Senza dimora in Italia: oltre 10mila persone nelle 14 città metropolitane. I giovani sono il 15,3%
Nelle quattordici principali città italiane, si sono almeno 10.037 persone senza dimora. Di queste, 5.563 sono ospitate nelle strutture di accoglienza notturna, mentre le restanti 4.474, quasi la metà del totale, vivono (se così si può dire) in strada, in spazi pubblici o in sistemazioni di fortuna. È il quadro che emerge dal primo grande conteggio nazionale promosso dall’Istat in collaborazione con la Federazione italiana organismi per le persone senza dimora (fio.PSD), condotto simultaneamente nelle città di Torino, Genova, Milano, Venezia, Bologna, Firenze, Roma, Napoli, Bari, Reggio Calabria, Palermo, Messina, Catania e Cagliari.
Roma e Milano in testa.
È Roma a registrare il numero più alto in assoluto: 2.621 persone senza dimora, di cui 1.299 in strada.
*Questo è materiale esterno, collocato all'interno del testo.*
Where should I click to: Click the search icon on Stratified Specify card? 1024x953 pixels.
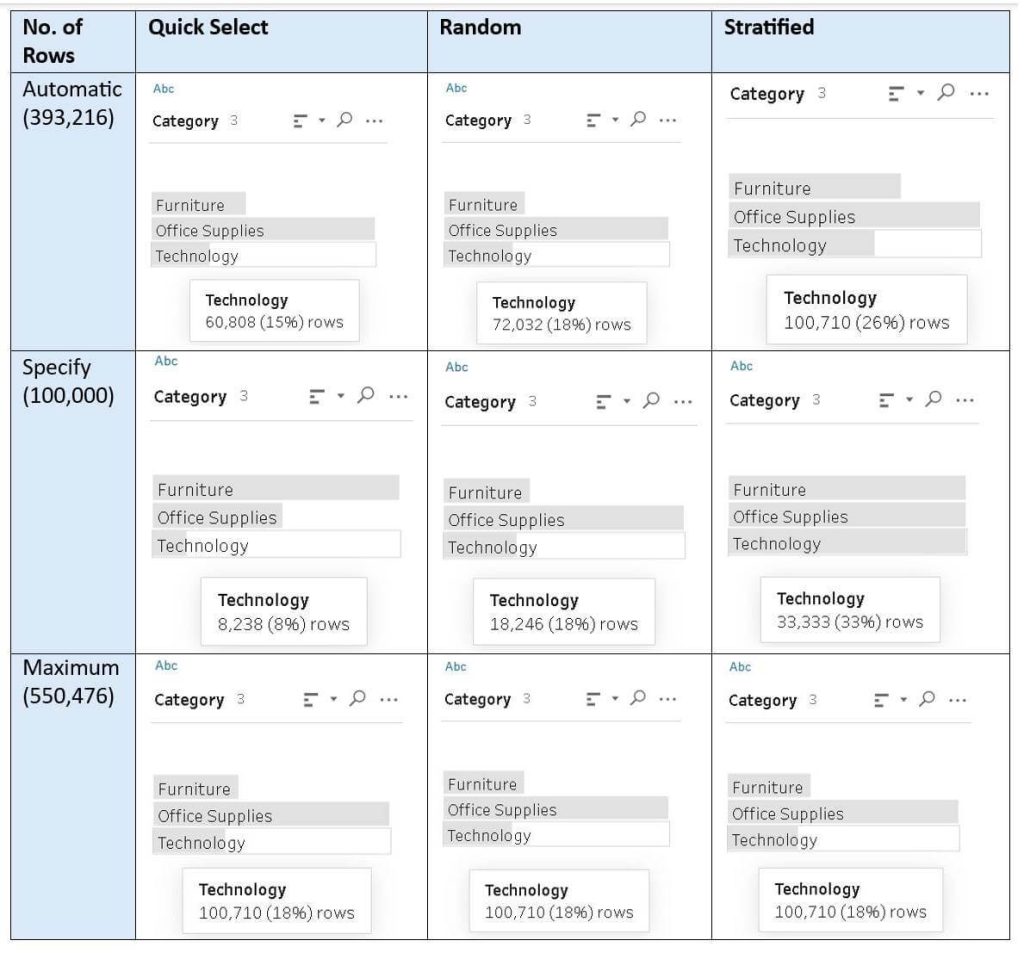pyautogui.click(x=932, y=397)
Seguono Milano con 1.641 (601 in strada), Torino con 1.036 (372) e Napoli con 1.029 (566). All’estremo opposto si collocano Reggio Calabria con appena 31 persone censite, Messina con 129 e Catania con 218.
Le differenze non riguardano solo i numeri assoluti, ma anche la quota di chi dorme all’addiaccio. Se la media nazionale si attesta al 44,6%, Genova raggiunge il 65,9%, Firenze il 59% e Napoli il 55%. Le città del Sud e delle Isole mostrano invece valori più bassi, con Messina al 19,4% e Bari al 19,8%, in parte per effetto di una rete di accoglienza più capiente rispetto alla domanda.
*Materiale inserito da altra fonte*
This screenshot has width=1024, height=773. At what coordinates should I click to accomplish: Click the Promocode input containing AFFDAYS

I posti letto non bastano.
Il sistema di accoglienza mostra i suoi limiti con chiarezza. Le 217 strutture censite mettono a disposizione complessivamente 6.678 posti letto, a fronte di 10.037 persone senza dimora: un gap di oltre 3.300 unità. L’83,3% dei posti disponibili risultava occupato nella notte del rilevamento, con punte del 100% a Venezia e addirittura del 111% a Cagliari, dove sono stati aggiunti letti straordinari per far fronte a un’emergenza specifica.
Chi sono i senza dimora.
Il profilo che emerge dalla rilevazione è prevalentemente maschile, adulto e straniero. Nelle strutture di accoglienza, le donne rappresentano il 21,4% degli ospiti, 1.189 persone, con una presenza ancora più ridotta tra chi dorme in strada, dove la quota femminile scende al 12% dei casi identificabili. Le persone di nazionalità straniera costituiscono il 69% degli ospiti delle strutture, superando i tre quarti del totale a Torino, Milano, Firenze e Bari. Fa eccezione Cagliari, dove otto ospiti su dieci sono italiani.
Sul fronte dell’età, la fascia 31-60 anni è la più rappresentata, con il 61,3% degli ospiti in struttura. I giovani tra i 18 e i 30 anni sono il 15,3%, mentre gli over 60 raggiungono il 23,4%. Tra chi dorme in strada, la presenza degli anziani si riduce sensibilmente, scendendo al 10,6%.
Dove si dorme in strada.
Dei 4.474 censiti in strada, quasi la metà giaceva in spazi pubblici aperti e privi di qualsiasi riparo: marciapiedi e piazze per il 35,1% dei casi, aree verdi per l’11,4%. Un ulteriore 32,1% trovava riparo sotto portici, sottopassi o ponti. Circa una persona su dieci dormiva nei pressi di stazioni o terminal di trasporto, mentre il 5,5% aveva trovato sistemazione in tende o automobili.
La concentrazione geografica è marcata: il 52,7% delle persone in strada è stato trovato nelle aree del centro storico, mentre le zone periferiche ospitano il 14,7% del totale. A Roma quasi una persona su cinque era stata trovata nelle aree periferiche; a Venezia, un terzo risultava nelle zone lagunari e meno accessibili.